* **YOUR OBJECTIVE**: Please update the rows starting with the line that contains "The image size is (724, 681)." and going on through the line that contains "Toggle the Basic", both included, replacing "util.js" with "main.js" and leaving everything else unchanged.
** Start GIVEN RECORDS **
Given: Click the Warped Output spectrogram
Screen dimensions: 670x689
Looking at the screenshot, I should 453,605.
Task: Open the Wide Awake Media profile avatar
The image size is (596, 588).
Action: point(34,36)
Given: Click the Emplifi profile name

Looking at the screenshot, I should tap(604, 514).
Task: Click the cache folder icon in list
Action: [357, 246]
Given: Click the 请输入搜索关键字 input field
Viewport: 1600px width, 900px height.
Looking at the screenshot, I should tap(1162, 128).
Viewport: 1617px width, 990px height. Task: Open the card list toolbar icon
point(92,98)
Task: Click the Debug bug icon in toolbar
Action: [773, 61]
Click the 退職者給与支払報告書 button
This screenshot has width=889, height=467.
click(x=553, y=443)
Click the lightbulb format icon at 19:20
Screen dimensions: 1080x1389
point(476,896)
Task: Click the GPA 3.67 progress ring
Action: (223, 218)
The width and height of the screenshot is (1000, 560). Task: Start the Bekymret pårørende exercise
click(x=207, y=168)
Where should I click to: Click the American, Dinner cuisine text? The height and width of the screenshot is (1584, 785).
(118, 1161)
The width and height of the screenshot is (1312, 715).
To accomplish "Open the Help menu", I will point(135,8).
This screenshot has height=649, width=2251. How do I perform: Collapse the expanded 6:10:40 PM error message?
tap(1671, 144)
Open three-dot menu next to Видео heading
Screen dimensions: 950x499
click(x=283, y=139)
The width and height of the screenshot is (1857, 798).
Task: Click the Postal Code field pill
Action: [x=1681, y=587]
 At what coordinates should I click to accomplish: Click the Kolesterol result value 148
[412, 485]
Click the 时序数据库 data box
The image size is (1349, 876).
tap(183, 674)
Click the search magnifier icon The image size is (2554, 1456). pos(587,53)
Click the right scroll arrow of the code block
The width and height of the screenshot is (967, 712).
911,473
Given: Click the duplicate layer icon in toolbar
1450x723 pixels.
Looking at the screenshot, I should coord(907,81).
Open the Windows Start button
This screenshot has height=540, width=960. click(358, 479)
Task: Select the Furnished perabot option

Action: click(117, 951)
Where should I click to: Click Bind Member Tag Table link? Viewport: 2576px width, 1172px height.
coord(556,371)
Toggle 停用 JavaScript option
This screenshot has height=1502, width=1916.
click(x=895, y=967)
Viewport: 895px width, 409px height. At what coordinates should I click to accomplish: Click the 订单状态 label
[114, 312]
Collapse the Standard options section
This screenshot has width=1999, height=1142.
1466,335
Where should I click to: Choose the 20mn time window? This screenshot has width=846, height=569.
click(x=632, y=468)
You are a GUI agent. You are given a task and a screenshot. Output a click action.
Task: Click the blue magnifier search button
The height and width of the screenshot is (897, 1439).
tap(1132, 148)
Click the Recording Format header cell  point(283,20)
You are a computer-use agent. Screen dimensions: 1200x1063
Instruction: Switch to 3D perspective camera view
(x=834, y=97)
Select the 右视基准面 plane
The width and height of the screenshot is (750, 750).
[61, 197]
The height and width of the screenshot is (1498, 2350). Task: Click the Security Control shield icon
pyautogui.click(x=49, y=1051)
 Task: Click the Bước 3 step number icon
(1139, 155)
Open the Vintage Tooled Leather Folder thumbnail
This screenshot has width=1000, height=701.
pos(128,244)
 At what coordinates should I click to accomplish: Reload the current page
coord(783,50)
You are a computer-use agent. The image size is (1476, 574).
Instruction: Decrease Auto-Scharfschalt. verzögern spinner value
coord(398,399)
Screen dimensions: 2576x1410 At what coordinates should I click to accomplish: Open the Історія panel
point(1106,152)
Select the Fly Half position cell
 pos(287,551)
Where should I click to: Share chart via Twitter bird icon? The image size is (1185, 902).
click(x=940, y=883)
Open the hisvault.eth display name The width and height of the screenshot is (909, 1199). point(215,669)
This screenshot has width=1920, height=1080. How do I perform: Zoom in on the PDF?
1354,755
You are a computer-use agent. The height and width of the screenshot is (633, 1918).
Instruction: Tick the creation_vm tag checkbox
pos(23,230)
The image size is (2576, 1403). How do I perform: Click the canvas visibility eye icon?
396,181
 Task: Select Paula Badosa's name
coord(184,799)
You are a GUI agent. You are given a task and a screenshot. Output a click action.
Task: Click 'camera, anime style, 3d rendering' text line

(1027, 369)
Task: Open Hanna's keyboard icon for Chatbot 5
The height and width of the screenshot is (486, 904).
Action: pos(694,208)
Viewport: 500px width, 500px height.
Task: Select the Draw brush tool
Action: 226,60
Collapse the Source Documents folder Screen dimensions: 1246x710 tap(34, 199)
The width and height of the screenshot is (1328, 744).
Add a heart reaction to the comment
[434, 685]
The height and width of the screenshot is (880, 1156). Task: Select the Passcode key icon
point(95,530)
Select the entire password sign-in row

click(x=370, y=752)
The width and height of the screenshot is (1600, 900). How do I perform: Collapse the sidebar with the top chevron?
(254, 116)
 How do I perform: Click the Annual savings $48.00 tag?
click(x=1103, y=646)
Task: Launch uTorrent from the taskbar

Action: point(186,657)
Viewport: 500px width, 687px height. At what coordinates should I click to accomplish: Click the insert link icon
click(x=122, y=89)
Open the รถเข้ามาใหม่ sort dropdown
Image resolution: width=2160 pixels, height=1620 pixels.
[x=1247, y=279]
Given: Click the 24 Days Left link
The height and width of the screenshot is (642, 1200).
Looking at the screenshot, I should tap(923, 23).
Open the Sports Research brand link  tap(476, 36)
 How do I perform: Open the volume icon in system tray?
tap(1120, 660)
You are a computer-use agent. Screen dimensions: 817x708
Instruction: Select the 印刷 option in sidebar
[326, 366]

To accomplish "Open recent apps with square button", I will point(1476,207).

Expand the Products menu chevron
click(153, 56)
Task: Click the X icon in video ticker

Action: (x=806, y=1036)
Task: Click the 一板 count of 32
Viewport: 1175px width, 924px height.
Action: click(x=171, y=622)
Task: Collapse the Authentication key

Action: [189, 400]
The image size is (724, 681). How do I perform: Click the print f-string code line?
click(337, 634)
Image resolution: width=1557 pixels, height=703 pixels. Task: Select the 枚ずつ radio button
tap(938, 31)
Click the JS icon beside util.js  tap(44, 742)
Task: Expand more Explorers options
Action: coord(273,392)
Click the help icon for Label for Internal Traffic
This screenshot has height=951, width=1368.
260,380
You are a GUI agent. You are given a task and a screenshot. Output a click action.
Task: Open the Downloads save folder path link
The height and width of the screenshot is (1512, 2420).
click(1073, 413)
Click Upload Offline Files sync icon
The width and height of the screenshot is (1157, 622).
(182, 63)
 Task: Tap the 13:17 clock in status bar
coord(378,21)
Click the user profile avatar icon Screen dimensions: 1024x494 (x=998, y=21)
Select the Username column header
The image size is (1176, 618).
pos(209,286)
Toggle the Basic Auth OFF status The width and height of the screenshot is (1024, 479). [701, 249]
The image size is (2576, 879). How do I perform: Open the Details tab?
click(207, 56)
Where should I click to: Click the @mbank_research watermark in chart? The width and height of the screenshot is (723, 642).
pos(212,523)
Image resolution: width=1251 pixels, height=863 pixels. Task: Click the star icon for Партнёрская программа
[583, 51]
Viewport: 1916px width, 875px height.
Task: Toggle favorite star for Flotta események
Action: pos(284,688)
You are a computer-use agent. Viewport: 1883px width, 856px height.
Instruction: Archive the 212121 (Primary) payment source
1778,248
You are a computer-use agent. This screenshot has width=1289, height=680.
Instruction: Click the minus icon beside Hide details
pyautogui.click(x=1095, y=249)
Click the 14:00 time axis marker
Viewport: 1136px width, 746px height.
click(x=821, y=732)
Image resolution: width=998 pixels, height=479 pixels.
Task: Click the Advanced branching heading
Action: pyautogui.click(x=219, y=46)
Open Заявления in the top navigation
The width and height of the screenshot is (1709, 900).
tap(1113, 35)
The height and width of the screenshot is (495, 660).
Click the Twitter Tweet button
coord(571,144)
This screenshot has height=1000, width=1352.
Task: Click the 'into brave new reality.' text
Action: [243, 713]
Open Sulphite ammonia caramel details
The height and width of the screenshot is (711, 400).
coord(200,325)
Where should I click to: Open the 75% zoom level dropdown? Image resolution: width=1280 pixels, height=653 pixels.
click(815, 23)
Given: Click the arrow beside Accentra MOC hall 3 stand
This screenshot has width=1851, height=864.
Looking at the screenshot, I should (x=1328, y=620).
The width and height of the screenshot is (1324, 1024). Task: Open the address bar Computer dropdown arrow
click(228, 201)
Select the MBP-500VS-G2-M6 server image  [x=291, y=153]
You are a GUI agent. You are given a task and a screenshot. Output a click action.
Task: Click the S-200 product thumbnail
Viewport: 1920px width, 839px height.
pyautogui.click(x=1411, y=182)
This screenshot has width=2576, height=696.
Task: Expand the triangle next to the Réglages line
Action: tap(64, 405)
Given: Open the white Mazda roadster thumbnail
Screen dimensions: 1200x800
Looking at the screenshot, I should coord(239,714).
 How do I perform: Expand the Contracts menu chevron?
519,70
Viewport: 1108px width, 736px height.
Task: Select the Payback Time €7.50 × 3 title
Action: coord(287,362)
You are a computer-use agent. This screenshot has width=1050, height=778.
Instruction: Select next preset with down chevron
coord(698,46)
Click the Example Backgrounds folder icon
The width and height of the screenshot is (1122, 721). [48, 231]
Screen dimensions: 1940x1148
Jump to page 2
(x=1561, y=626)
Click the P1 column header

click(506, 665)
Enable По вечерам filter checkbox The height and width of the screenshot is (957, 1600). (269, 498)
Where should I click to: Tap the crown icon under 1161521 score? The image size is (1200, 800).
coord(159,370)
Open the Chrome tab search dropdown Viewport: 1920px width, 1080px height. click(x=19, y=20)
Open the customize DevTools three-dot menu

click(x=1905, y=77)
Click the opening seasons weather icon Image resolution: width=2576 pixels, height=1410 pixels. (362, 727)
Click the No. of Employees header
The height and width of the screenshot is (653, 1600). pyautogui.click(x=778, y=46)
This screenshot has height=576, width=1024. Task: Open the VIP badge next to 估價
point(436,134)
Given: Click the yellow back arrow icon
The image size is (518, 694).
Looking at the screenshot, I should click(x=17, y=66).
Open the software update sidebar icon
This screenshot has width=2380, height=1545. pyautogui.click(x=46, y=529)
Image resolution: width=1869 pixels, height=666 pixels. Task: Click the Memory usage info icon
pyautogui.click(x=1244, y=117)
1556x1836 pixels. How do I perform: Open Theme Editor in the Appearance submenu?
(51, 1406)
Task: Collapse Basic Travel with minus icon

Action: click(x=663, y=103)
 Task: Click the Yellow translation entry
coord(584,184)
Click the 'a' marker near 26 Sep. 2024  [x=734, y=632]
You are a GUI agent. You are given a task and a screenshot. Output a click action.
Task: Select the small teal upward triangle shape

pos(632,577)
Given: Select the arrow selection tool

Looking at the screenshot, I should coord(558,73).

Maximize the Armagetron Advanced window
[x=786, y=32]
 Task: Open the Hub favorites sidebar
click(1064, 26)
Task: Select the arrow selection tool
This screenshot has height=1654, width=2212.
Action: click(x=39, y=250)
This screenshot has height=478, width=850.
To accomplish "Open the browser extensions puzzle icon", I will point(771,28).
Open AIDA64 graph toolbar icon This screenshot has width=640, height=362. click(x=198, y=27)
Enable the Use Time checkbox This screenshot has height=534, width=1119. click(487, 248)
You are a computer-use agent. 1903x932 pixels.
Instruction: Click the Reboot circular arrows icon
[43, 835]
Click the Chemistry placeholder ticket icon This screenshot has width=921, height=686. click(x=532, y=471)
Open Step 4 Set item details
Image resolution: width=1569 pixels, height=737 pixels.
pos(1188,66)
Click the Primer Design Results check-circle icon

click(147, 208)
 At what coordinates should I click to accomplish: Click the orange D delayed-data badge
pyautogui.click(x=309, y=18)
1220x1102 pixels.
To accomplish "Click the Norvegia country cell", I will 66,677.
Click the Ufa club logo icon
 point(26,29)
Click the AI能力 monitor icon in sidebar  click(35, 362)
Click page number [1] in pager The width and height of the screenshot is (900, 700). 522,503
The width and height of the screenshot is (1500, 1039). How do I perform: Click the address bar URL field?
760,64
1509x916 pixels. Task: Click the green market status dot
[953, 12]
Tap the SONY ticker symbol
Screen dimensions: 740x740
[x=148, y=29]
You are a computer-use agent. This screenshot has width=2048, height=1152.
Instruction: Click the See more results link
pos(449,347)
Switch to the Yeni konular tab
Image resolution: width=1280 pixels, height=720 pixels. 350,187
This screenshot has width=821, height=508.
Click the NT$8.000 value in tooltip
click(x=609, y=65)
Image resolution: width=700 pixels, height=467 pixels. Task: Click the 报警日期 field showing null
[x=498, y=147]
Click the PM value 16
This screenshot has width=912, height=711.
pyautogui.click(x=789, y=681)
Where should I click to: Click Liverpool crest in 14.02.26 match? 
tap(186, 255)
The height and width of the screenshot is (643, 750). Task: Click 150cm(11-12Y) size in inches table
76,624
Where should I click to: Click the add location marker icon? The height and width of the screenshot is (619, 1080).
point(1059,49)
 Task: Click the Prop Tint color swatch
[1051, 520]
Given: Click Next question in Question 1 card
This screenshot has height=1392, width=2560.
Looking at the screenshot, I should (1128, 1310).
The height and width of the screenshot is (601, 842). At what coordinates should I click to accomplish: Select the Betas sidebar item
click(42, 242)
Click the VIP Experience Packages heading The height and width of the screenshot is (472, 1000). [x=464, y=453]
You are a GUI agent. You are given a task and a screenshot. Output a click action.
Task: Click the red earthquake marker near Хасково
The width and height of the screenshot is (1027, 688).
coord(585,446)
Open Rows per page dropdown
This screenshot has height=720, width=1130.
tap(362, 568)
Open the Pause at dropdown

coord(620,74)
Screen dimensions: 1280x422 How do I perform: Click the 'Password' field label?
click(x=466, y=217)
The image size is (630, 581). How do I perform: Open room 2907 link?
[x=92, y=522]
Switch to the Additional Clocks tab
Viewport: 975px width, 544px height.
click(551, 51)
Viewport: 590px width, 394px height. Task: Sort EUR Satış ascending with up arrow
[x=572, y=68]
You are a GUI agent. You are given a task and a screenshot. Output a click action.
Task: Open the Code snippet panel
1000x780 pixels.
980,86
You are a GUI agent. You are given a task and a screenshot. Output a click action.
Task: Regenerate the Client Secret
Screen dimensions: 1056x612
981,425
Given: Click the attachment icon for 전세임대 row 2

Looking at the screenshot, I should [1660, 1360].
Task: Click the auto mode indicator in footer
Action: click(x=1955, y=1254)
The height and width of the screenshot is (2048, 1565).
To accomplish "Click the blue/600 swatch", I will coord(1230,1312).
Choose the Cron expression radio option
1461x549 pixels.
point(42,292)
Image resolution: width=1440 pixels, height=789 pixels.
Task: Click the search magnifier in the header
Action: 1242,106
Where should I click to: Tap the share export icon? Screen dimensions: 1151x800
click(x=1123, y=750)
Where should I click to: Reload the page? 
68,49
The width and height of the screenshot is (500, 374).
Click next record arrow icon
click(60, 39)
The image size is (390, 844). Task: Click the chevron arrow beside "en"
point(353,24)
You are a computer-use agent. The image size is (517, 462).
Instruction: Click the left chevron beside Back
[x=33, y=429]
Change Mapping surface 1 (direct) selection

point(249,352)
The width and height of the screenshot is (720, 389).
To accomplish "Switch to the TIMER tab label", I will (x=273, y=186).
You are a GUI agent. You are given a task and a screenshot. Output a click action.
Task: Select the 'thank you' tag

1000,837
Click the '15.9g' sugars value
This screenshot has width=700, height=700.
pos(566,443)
** End GIVEN RECORDS **
* **EXERCISE OUTPUT**:
The image size is (724, 681). How do I perform: Click the print f-string code line?
click(337, 634)
Image resolution: width=1557 pixels, height=703 pixels. Task: Select the 枚ずつ radio button
tap(938, 31)
Click the JS icon beside main.js  tap(44, 742)
Task: Expand more Explorers options
Action: coord(273,392)
Click the help icon for Label for Internal Traffic
This screenshot has height=951, width=1368.
260,380
You are a GUI agent. You are given a task and a screenshot. Output a click action.
Task: Open the Downloads save folder path link
The height and width of the screenshot is (1512, 2420).
click(1073, 413)
Click Upload Offline Files sync icon
The width and height of the screenshot is (1157, 622).
(182, 63)
 Task: Tap the 13:17 clock in status bar
coord(378,21)
Click the user profile avatar icon Screen dimensions: 1024x494 (x=998, y=21)
Select the Username column header
The image size is (1176, 618).
pos(209,286)
Toggle the Basic Auth OFF status The width and height of the screenshot is (1024, 479). [701, 249]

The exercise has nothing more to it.